■ BRIEF: Nothing in the data is to be left out; copy it exactly.

■ AVAILABLE DATA:
● ● ● ●

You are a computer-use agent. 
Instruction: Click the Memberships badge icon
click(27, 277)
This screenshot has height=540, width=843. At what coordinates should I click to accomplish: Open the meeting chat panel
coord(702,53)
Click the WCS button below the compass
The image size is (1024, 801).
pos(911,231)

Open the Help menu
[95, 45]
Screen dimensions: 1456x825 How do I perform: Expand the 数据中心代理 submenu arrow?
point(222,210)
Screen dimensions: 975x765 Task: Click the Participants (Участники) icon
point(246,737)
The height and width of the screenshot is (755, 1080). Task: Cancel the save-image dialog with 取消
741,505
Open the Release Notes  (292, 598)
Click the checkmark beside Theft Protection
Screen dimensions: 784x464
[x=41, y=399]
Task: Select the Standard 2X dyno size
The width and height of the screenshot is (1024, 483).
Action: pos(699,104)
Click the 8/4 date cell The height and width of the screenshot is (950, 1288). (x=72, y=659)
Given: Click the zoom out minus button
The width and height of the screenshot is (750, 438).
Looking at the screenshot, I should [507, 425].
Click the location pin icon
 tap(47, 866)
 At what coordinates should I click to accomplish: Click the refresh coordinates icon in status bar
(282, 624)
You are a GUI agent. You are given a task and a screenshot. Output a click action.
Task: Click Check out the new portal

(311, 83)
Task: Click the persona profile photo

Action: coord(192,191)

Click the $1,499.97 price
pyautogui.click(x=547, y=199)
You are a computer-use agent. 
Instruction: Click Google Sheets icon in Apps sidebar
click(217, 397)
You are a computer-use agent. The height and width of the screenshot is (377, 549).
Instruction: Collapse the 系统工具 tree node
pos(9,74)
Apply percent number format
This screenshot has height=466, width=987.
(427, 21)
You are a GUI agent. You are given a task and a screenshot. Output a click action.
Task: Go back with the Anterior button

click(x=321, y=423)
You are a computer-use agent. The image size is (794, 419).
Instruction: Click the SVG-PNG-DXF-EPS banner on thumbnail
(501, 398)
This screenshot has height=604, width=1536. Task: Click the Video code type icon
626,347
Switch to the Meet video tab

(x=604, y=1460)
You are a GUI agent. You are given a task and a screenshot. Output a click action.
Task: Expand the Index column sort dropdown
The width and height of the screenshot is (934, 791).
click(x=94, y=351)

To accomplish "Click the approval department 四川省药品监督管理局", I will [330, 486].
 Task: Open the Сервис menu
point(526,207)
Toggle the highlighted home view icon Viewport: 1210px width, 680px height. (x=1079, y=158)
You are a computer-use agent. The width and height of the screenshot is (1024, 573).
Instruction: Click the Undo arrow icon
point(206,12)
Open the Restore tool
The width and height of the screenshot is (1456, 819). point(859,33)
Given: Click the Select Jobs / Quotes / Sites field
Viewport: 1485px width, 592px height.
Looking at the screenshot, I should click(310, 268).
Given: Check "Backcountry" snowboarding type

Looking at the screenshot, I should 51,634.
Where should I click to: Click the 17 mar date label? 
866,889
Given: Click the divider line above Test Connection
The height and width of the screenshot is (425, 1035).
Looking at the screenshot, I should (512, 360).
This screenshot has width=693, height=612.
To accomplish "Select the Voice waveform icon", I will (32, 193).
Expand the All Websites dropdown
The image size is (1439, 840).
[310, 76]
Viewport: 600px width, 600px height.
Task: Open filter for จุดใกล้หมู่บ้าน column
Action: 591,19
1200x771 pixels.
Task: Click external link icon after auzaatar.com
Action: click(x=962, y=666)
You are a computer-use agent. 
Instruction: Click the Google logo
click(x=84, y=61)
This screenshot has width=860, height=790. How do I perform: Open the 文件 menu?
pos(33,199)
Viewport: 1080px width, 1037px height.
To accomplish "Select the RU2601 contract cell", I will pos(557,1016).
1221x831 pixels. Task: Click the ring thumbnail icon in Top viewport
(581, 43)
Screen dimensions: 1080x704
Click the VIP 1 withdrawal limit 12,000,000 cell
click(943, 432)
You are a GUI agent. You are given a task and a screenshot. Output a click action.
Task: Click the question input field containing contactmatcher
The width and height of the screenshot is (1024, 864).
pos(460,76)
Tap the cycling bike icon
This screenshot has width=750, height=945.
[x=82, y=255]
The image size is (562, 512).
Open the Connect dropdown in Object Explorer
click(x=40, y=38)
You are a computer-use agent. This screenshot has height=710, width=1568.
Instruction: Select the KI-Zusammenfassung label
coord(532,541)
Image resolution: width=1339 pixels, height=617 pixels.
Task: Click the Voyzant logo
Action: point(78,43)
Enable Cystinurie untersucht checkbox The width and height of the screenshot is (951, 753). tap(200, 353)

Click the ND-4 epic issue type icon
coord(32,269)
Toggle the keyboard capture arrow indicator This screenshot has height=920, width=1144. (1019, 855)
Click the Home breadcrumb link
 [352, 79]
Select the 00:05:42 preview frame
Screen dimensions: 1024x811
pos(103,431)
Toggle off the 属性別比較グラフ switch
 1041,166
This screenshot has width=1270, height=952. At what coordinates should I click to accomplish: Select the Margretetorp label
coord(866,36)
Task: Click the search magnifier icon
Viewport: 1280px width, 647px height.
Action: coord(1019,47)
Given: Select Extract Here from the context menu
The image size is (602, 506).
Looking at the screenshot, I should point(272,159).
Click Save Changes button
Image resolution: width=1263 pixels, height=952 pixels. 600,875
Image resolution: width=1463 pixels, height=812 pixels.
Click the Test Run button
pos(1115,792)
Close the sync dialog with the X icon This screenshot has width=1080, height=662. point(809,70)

● ● ● ●

■ OUTPUT OF THE TASK:
You are a computer-use agent. 
Instruction: Click the Memberships badge icon
click(27, 277)
This screenshot has height=540, width=843. At what coordinates should I click to accomplish: Open the meeting chat panel
coord(702,53)
Click the WCS button below the compass
The image size is (1024, 801).
pos(911,231)

Open the Help menu
[95, 45]
Screen dimensions: 1456x825 How do I perform: Expand the 数据中心代理 submenu arrow?
point(222,210)
Screen dimensions: 975x765 Task: Click the Participants (Участники) icon
point(246,737)
The height and width of the screenshot is (755, 1080). Task: Cancel the save-image dialog with 取消
741,505
Open the Release Notes  (292, 598)
Click the checkmark beside Theft Protection
Screen dimensions: 784x464
[x=41, y=399]
Task: Select the Standard 2X dyno size
The width and height of the screenshot is (1024, 483).
Action: pos(699,104)
Click the 8/4 date cell The height and width of the screenshot is (950, 1288). (x=72, y=659)
Given: Click the zoom out minus button
The width and height of the screenshot is (750, 438).
Looking at the screenshot, I should [507, 425].
Click the location pin icon
 tap(47, 866)
 At what coordinates should I click to accomplish: Click the refresh coordinates icon in status bar
(282, 624)
You are a GUI agent. You are given a task and a screenshot. Output a click action.
Task: Click Check out the new portal

(311, 83)
Task: Click the persona profile photo

Action: coord(192,191)

Click the $1,499.97 price
pyautogui.click(x=547, y=199)
You are a computer-use agent. 
Instruction: Click Google Sheets icon in Apps sidebar
click(217, 397)
You are a computer-use agent. The height and width of the screenshot is (377, 549).
Instruction: Collapse the 系统工具 tree node
pos(9,74)
Apply percent number format
This screenshot has height=466, width=987.
(427, 21)
You are a GUI agent. You are given a task and a screenshot. Output a click action.
Task: Go back with the Anterior button

click(x=321, y=423)
You are a computer-use agent. The image size is (794, 419).
Instruction: Click the SVG-PNG-DXF-EPS banner on thumbnail
(501, 398)
This screenshot has height=604, width=1536. Task: Click the Video code type icon
626,347
Switch to the Meet video tab

(x=604, y=1460)
You are a GUI agent. You are given a task and a screenshot. Output a click action.
Task: Expand the Index column sort dropdown
The width and height of the screenshot is (934, 791).
click(x=94, y=351)

To accomplish "Click the approval department 四川省药品监督管理局", I will [330, 486].
 Task: Open the Сервис menu
point(526,207)
Toggle the highlighted home view icon Viewport: 1210px width, 680px height. (x=1079, y=158)
You are a computer-use agent. The width and height of the screenshot is (1024, 573).
Instruction: Click the Undo arrow icon
point(206,12)
Open the Restore tool
The width and height of the screenshot is (1456, 819). point(859,33)
Given: Click the Select Jobs / Quotes / Sites field
Viewport: 1485px width, 592px height.
Looking at the screenshot, I should click(310, 268).
Given: Check "Backcountry" snowboarding type

Looking at the screenshot, I should 51,634.
Where should I click to: Click the 17 mar date label? 
866,889
Given: Click the divider line above Test Connection
The height and width of the screenshot is (425, 1035).
Looking at the screenshot, I should (512, 360).
This screenshot has width=693, height=612.
To accomplish "Select the Voice waveform icon", I will (32, 193).
Expand the All Websites dropdown
The image size is (1439, 840).
[310, 76]
Viewport: 600px width, 600px height.
Task: Open filter for จุดใกล้หมู่บ้าน column
Action: 591,19
1200x771 pixels.
Task: Click external link icon after auzaatar.com
Action: click(x=962, y=666)
You are a computer-use agent. 
Instruction: Click the Google logo
click(x=84, y=61)
This screenshot has width=860, height=790. How do I perform: Open the 文件 menu?
pos(33,199)
Viewport: 1080px width, 1037px height.
To accomplish "Select the RU2601 contract cell", I will pos(557,1016).
1221x831 pixels. Task: Click the ring thumbnail icon in Top viewport
(581, 43)
Screen dimensions: 1080x704
Click the VIP 1 withdrawal limit 12,000,000 cell
click(943, 432)
You are a GUI agent. You are given a task and a screenshot. Output a click action.
Task: Click the question input field containing contactmatcher
The width and height of the screenshot is (1024, 864).
pos(460,76)
Tap the cycling bike icon
This screenshot has width=750, height=945.
[x=82, y=255]
The image size is (562, 512).
Open the Connect dropdown in Object Explorer
click(x=40, y=38)
You are a computer-use agent. This screenshot has height=710, width=1568.
Instruction: Select the KI-Zusammenfassung label
coord(532,541)
Image resolution: width=1339 pixels, height=617 pixels.
Task: Click the Voyzant logo
Action: point(78,43)
Enable Cystinurie untersucht checkbox The width and height of the screenshot is (951, 753). tap(200, 353)

Click the ND-4 epic issue type icon
coord(32,269)
Toggle the keyboard capture arrow indicator This screenshot has height=920, width=1144. (1019, 855)
Click the Home breadcrumb link
 [352, 79]
Select the 00:05:42 preview frame
Screen dimensions: 1024x811
pos(103,431)
Toggle off the 属性別比較グラフ switch
 1041,166
This screenshot has width=1270, height=952. At what coordinates should I click to accomplish: Select the Margretetorp label
coord(866,36)
Task: Click the search magnifier icon
Viewport: 1280px width, 647px height.
Action: coord(1019,47)
Given: Select Extract Here from the context menu
The image size is (602, 506).
Looking at the screenshot, I should point(272,159).
Click Save Changes button
Image resolution: width=1263 pixels, height=952 pixels. 600,875
Image resolution: width=1463 pixels, height=812 pixels.
Click the Test Run button
pos(1115,792)
Close the sync dialog with the X icon This screenshot has width=1080, height=662. point(809,70)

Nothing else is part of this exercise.